(Stored items)
• • • •
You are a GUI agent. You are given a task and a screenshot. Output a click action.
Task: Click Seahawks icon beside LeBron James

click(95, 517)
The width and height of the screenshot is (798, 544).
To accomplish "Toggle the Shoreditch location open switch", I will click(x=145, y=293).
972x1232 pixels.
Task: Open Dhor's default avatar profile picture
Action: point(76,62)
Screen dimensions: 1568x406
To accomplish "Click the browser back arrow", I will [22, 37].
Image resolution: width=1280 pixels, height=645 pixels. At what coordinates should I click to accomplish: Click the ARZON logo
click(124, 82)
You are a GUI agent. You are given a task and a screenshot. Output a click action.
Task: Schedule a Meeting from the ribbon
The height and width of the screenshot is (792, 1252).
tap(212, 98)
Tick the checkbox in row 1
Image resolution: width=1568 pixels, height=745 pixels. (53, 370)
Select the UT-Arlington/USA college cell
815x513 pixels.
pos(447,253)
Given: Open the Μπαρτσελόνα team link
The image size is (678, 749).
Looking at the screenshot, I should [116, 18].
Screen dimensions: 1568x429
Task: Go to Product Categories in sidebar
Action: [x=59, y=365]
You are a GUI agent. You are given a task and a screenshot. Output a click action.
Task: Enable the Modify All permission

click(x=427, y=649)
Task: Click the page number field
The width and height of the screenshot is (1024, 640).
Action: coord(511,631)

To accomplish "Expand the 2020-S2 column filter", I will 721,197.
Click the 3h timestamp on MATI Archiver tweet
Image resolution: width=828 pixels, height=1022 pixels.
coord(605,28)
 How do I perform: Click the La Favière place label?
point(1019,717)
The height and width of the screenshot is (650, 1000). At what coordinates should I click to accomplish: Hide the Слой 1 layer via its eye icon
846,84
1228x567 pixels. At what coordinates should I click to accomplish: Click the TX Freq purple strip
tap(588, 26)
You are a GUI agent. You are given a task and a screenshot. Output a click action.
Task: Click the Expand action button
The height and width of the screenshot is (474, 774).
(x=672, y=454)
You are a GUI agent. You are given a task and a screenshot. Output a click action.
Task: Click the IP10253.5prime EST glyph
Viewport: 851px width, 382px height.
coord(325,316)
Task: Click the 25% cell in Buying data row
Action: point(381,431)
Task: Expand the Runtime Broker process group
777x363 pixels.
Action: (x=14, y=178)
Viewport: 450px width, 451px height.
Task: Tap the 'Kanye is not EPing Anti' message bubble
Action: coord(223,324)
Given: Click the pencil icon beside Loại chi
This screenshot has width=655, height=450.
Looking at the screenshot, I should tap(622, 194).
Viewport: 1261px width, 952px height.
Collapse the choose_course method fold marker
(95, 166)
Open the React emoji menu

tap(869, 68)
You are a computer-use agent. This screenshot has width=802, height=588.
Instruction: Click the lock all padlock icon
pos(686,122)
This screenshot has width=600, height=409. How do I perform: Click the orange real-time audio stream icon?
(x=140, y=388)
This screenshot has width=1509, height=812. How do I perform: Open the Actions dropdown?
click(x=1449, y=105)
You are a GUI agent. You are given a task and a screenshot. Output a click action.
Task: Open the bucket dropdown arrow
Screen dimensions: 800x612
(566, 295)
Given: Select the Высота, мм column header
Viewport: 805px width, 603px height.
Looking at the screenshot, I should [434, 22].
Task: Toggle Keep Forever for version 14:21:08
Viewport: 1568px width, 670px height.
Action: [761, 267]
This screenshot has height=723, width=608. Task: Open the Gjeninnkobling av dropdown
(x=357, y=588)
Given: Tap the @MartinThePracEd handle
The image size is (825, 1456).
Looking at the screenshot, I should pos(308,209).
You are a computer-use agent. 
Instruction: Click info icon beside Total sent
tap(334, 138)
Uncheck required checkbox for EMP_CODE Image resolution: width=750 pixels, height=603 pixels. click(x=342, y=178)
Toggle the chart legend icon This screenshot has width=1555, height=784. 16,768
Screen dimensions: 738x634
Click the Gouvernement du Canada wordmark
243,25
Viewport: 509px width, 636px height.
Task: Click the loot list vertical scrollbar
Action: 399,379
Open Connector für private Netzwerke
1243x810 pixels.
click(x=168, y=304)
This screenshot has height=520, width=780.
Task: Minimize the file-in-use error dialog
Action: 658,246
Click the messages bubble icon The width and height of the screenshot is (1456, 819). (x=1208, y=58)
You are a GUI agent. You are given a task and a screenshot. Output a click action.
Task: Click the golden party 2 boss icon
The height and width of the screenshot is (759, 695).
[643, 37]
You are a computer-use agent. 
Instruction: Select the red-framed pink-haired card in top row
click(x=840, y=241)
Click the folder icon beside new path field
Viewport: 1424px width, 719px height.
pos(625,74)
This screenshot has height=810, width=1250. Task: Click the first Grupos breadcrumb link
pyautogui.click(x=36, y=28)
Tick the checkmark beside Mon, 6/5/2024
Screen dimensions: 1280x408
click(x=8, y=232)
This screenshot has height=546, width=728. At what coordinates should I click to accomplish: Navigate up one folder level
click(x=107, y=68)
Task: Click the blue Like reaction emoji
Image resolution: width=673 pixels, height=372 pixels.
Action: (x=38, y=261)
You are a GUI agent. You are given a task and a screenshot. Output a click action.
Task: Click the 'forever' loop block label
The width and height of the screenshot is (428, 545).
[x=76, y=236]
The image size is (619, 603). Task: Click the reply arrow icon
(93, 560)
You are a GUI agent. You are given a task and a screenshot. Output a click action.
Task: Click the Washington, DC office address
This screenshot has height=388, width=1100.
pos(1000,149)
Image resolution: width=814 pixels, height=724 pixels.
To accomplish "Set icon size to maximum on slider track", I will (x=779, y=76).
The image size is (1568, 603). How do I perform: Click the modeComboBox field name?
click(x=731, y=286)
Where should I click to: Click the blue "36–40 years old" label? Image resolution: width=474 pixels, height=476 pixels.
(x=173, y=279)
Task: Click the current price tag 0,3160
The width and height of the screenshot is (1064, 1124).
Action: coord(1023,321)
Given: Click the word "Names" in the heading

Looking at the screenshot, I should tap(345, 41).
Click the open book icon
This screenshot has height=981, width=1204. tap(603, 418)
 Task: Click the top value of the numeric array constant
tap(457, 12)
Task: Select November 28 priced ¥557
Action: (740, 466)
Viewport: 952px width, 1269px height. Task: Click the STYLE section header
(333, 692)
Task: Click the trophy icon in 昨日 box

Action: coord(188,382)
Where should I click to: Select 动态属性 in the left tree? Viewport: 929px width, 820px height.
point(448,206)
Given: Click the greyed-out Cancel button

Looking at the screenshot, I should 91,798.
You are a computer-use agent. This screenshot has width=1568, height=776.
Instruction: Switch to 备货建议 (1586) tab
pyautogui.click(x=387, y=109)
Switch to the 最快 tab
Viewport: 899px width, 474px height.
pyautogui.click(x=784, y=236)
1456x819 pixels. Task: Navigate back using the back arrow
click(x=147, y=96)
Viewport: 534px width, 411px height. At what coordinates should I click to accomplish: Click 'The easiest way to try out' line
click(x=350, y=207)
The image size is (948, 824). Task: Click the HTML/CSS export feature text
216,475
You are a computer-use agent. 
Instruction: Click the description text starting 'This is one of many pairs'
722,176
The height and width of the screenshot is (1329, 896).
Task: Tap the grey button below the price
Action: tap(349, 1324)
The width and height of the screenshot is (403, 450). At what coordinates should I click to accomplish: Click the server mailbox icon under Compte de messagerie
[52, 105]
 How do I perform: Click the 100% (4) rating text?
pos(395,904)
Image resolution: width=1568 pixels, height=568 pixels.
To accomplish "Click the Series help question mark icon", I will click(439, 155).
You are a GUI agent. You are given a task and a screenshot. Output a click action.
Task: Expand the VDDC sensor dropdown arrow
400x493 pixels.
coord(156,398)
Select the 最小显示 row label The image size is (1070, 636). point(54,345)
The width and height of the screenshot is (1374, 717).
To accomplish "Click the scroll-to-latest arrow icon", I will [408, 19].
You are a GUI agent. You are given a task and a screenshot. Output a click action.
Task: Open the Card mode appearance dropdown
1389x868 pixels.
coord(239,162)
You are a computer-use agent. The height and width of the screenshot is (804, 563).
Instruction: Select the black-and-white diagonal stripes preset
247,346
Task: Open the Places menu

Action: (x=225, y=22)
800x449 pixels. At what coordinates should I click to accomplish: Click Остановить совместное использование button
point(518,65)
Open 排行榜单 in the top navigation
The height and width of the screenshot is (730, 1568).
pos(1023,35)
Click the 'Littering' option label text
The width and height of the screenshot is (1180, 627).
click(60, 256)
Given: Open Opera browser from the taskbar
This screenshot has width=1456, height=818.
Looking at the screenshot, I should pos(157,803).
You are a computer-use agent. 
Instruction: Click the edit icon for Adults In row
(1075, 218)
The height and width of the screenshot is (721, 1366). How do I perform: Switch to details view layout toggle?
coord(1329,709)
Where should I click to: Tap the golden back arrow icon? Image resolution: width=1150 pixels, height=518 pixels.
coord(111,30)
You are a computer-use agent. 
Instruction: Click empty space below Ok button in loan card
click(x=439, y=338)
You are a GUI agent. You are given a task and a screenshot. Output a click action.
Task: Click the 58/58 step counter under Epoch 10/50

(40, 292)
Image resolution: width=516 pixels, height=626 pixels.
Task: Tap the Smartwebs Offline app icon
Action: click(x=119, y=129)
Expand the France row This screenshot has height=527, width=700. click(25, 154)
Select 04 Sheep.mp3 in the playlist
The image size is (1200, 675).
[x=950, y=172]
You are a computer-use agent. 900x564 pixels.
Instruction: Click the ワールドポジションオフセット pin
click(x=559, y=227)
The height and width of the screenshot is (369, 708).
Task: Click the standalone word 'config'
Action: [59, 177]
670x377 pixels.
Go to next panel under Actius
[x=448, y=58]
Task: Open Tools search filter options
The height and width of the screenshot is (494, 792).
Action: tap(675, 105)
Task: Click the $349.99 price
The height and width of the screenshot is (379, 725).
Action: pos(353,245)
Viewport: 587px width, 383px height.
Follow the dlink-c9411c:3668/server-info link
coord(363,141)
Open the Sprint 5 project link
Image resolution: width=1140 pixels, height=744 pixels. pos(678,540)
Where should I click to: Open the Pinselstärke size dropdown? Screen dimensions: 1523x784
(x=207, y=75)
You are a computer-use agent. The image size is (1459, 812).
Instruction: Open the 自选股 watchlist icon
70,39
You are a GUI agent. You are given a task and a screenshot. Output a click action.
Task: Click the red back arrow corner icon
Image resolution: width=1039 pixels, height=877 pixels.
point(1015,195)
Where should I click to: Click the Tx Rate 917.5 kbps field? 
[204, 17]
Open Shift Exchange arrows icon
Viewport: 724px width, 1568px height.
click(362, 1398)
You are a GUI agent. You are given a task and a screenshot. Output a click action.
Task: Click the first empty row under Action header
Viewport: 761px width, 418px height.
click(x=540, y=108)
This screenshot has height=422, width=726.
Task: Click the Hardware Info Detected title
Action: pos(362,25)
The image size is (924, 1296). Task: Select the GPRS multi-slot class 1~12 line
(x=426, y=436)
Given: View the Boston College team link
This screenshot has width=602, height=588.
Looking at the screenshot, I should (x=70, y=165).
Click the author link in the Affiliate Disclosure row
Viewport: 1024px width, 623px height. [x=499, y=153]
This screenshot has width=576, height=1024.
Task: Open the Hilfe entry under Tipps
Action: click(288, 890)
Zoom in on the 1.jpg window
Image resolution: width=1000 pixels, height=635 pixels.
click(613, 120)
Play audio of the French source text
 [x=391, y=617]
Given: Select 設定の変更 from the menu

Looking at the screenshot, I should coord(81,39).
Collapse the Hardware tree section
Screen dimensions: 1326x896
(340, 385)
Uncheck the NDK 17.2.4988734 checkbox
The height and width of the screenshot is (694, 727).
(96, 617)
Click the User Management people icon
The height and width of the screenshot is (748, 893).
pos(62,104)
• • • •
Task brief
Nothing should appear in the answer except the lines from the one containing "Go to next panel under Actius" to the end of the data above, reproduced exactly.

Answer for the task
Go to next panel under Actius
[x=448, y=58]
Task: Open Tools search filter options
The height and width of the screenshot is (494, 792).
Action: tap(675, 105)
Task: Click the $349.99 price
The height and width of the screenshot is (379, 725).
Action: pos(353,245)
Viewport: 587px width, 383px height.
Follow the dlink-c9411c:3668/server-info link
coord(363,141)
Open the Sprint 5 project link
Image resolution: width=1140 pixels, height=744 pixels. pos(678,540)
Where should I click to: Open the Pinselstärke size dropdown? Screen dimensions: 1523x784
(x=207, y=75)
You are a computer-use agent. The image size is (1459, 812).
Instruction: Open the 自选股 watchlist icon
70,39
You are a GUI agent. You are given a task and a screenshot. Output a click action.
Task: Click the red back arrow corner icon
Image resolution: width=1039 pixels, height=877 pixels.
point(1015,195)
Where should I click to: Click the Tx Rate 917.5 kbps field? 
[204, 17]
Open Shift Exchange arrows icon
Viewport: 724px width, 1568px height.
click(362, 1398)
You are a GUI agent. You are given a task and a screenshot. Output a click action.
Task: Click the first empty row under Action header
Viewport: 761px width, 418px height.
click(x=540, y=108)
This screenshot has height=422, width=726.
Task: Click the Hardware Info Detected title
Action: pos(362,25)
The image size is (924, 1296). Task: Select the GPRS multi-slot class 1~12 line
(x=426, y=436)
Given: View the Boston College team link
This screenshot has width=602, height=588.
Looking at the screenshot, I should (x=70, y=165).
Click the author link in the Affiliate Disclosure row
Viewport: 1024px width, 623px height. [x=499, y=153]
This screenshot has width=576, height=1024.
Task: Open the Hilfe entry under Tipps
Action: click(288, 890)
Zoom in on the 1.jpg window
Image resolution: width=1000 pixels, height=635 pixels.
click(613, 120)
Play audio of the French source text
 [x=391, y=617]
Given: Select 設定の変更 from the menu

Looking at the screenshot, I should coord(81,39).
Collapse the Hardware tree section
Screen dimensions: 1326x896
(340, 385)
Uncheck the NDK 17.2.4988734 checkbox
The height and width of the screenshot is (694, 727).
(96, 617)
Click the User Management people icon
The height and width of the screenshot is (748, 893).
pos(62,104)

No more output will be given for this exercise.